Work task
Each line of the records below that holds "computer" should be returned.

***

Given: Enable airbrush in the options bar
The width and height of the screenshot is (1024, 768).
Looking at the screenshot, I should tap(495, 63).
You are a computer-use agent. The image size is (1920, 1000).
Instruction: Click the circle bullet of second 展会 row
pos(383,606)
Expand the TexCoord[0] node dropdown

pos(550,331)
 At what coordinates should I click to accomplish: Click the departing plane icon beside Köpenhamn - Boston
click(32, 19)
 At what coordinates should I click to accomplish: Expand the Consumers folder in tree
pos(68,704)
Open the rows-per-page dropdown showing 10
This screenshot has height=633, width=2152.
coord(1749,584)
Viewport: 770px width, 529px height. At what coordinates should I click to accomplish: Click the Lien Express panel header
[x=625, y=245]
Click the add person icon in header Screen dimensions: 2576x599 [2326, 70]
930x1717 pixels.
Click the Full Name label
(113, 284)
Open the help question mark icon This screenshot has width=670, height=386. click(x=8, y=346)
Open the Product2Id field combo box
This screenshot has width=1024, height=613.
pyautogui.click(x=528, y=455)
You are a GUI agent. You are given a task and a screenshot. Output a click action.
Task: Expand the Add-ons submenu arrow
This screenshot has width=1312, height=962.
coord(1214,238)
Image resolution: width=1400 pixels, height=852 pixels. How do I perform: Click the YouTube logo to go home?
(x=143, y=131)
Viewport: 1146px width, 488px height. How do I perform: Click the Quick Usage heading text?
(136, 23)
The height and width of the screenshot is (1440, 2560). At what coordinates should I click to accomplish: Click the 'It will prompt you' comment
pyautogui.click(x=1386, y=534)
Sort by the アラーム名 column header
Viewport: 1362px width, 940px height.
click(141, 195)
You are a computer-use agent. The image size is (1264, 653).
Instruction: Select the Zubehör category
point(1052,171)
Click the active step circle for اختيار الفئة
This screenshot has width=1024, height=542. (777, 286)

***

Task output
You are a computer-use agent. The image size is (1920, 1000).
You are a computer-use agent. The image size is (1264, 653).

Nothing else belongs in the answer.